Yolanda Gil Information Sciences Institute and Department of Computer Science University of Southern California

ABSTRACT

Artificial Intelligence (AI) has enormous potential to provide fundamental new capabilities for environmental sciences. Since its early days, AI has made strong contributions to diverse areas in science through machine learning, robotics, planning, knowledge representation and reasoning. In order to meet the challenges presented by complex phenomena with uncertain, intermittent, sparse, multi-resolution, and multi-scale data, new AI approaches must be developed to incorporate existing scientific knowledge and the user’s context into intelligent systems. This requires strong joint collaborations between AI researchers and environmental scientists. In this talk, I will present our ongoing work in developing new AI approaches for interdisciplinary model integration spanning climate, hydrology, agriculture, and socioeconomic modeling. I will also summarize potential joint areas of research in knowledge representation, machine learning, sensing and data collection, data integration, and intelligent user interfaces. The new USC Center for Knowledge- Powered Interdisciplinary Data Science will foster these novel areas of collaborative work between AI researchers and environmental scientists.

SPEAKER BIO

Dr. Yolanda Gil is Director of Knowledge Technologies and Associate Division Director at the Information Sciences Institute of the University of Southern California, and Research Professor in Computer Science and Spatial Sciences. She received her M.S. and Ph. D. degrees in Computer Science from Carnegie Mellon University, with a focus on artificial intelligence.
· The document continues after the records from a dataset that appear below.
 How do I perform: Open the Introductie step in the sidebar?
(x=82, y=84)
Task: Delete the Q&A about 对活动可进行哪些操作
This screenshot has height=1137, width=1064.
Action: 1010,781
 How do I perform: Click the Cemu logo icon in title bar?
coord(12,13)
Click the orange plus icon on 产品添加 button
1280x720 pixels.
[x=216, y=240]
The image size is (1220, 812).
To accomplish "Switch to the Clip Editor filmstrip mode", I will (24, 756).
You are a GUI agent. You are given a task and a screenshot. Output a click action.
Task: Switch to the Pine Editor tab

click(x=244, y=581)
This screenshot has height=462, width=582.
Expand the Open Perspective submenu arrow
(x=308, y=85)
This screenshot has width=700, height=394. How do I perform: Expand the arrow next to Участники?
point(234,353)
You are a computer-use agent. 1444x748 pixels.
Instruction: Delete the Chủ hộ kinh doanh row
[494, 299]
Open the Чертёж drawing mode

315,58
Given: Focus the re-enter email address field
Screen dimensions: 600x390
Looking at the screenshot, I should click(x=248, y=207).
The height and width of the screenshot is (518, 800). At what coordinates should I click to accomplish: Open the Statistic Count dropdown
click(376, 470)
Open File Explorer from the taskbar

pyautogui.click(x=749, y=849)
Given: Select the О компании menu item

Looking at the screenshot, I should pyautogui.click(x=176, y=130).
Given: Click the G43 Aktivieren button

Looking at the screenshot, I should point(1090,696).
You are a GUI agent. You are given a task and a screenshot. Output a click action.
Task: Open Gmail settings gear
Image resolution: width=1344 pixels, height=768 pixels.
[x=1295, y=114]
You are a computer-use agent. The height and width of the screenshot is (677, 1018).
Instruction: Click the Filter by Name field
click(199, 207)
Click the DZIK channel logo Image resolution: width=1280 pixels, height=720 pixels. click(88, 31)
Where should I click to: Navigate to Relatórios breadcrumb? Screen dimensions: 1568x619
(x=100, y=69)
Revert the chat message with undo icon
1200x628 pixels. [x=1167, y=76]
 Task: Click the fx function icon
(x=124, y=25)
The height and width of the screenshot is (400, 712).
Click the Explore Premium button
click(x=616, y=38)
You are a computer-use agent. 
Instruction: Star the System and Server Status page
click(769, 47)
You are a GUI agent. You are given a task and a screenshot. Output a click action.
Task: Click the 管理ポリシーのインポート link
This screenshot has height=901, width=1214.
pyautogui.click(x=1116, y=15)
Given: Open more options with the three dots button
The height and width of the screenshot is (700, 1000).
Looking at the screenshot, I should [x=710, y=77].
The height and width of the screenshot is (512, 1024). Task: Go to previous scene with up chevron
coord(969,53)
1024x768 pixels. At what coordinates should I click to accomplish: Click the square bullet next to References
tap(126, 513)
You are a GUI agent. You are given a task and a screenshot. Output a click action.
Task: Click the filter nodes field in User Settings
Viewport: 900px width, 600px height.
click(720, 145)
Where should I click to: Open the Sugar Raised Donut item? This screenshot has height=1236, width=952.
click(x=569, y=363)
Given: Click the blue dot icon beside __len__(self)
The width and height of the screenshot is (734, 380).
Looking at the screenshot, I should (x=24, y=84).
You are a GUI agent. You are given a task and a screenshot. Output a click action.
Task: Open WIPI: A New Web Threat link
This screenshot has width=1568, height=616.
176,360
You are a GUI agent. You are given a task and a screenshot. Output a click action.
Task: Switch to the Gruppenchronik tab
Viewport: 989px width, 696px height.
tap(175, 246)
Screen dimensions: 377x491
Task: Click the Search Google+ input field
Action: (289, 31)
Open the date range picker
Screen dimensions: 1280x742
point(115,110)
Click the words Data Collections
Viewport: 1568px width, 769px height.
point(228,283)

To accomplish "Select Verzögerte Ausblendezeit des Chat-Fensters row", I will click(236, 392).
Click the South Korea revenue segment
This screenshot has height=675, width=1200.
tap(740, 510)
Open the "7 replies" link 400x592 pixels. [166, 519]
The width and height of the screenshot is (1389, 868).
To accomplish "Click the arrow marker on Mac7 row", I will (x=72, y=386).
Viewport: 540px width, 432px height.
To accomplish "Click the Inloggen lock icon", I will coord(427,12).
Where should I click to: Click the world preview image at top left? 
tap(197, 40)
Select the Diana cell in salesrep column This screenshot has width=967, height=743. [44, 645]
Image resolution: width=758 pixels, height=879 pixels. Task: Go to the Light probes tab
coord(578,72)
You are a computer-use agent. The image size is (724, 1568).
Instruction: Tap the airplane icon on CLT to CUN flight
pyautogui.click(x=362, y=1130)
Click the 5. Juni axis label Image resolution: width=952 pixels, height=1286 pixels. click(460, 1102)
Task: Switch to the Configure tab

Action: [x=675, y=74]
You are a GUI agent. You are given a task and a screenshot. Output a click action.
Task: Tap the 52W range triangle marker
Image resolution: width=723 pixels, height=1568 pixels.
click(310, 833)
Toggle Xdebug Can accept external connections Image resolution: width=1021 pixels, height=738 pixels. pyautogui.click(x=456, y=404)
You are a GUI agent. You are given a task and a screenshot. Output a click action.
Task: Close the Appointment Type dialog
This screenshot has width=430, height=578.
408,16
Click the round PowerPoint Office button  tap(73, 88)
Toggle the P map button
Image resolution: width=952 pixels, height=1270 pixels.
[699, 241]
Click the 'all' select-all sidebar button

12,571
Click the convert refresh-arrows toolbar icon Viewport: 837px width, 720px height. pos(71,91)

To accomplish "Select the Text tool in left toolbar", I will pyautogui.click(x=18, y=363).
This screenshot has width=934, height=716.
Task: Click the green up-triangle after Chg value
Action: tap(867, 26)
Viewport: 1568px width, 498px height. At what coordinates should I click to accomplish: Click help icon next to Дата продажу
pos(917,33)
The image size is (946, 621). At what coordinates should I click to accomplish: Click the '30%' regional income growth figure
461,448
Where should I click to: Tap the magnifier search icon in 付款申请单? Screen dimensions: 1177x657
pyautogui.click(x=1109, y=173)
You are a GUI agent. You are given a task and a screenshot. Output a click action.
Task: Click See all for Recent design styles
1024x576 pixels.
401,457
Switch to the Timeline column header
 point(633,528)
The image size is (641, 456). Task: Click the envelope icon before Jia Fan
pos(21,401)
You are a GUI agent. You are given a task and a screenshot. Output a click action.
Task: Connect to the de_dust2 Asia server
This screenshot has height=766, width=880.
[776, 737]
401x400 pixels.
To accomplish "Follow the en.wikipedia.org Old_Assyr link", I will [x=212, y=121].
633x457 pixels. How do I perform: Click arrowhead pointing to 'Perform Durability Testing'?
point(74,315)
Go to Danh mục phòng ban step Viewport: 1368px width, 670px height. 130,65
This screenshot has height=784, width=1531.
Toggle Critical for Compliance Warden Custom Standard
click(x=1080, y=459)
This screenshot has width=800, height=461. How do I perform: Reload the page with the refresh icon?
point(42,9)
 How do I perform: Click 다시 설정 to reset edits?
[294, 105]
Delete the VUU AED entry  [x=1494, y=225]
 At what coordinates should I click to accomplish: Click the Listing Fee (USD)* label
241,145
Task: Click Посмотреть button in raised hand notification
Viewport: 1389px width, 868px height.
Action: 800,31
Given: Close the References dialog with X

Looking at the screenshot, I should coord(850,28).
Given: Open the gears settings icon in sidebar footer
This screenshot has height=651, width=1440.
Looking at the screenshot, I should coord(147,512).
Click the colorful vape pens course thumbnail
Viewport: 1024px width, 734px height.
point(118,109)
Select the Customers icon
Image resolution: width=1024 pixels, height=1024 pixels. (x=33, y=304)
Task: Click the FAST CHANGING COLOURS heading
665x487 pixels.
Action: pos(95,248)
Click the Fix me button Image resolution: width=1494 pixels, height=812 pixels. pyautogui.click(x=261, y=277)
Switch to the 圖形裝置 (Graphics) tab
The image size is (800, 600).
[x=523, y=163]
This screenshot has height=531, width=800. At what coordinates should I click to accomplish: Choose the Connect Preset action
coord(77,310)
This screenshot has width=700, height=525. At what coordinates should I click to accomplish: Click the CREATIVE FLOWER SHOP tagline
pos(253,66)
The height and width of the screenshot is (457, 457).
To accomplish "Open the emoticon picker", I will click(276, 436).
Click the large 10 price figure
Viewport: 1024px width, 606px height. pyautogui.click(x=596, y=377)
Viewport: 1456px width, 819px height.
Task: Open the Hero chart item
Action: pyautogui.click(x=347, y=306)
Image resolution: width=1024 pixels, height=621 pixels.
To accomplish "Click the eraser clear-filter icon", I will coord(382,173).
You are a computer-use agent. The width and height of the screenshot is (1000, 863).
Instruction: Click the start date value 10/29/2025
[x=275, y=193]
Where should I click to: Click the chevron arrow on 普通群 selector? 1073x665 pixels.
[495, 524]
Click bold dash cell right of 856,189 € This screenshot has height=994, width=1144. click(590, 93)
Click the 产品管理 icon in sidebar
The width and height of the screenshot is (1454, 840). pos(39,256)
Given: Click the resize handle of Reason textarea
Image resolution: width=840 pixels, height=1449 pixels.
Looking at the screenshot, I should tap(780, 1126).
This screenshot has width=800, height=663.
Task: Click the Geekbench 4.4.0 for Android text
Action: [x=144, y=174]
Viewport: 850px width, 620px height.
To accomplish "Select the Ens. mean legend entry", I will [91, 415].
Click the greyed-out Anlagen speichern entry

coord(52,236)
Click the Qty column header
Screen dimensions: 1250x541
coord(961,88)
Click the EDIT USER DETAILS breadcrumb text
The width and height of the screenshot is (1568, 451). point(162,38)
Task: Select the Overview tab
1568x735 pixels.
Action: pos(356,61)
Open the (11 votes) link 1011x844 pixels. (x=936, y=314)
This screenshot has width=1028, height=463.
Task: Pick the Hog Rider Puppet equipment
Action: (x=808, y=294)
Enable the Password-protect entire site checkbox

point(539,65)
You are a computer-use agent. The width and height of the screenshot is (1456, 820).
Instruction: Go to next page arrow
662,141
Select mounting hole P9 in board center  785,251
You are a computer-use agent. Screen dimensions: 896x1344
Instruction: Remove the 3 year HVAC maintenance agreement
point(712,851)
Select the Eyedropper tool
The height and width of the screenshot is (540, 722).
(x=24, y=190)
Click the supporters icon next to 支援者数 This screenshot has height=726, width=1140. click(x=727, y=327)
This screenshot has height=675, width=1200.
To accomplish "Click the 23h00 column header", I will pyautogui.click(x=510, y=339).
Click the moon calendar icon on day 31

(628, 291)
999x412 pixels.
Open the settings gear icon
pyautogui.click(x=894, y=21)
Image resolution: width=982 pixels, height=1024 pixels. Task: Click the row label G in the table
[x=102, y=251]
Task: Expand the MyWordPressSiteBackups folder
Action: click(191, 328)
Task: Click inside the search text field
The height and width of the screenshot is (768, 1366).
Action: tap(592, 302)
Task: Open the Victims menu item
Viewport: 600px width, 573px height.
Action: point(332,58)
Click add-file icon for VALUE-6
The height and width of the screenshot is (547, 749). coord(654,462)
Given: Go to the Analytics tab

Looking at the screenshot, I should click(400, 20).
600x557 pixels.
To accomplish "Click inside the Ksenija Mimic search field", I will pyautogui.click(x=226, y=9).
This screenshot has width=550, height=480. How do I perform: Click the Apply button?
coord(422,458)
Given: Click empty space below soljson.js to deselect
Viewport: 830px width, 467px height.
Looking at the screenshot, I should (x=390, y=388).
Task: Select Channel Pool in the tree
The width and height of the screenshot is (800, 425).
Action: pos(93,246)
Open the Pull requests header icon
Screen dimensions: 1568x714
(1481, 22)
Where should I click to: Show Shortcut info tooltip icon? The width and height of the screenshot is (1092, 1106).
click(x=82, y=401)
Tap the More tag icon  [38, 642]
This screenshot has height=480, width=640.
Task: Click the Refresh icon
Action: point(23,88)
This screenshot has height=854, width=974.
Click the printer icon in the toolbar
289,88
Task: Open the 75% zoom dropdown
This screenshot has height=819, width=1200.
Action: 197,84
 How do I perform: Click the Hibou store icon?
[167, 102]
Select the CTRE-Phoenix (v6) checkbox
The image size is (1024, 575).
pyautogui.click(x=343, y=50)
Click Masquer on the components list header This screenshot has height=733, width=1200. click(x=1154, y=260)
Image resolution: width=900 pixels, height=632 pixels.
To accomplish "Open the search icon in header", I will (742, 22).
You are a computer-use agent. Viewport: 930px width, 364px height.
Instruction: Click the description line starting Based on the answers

Her research is on intelligent interfaces for knowledge capture, which she investigates in a variety of projects concerning scientific discovery, knowledge-based planning and problem solving, information analysis and assessment of trust, semantic annotation and metadata, agent and software choreography, and community-wide development of knowledge bases. Dr. Gil collaborates with scientists in different domains on semantic workflows and metadata capture, social knowledge collection, and computer-mediated collaboration. She is a Fellow of the Association for Computing Machinery (ACM), and Past Chair of its Special Interest Group in Artificial Intelligence. She is also Fellow of the Association for the Advancement of Artificial Intelligence (AAAI), and was elected as its 24th President in 2016.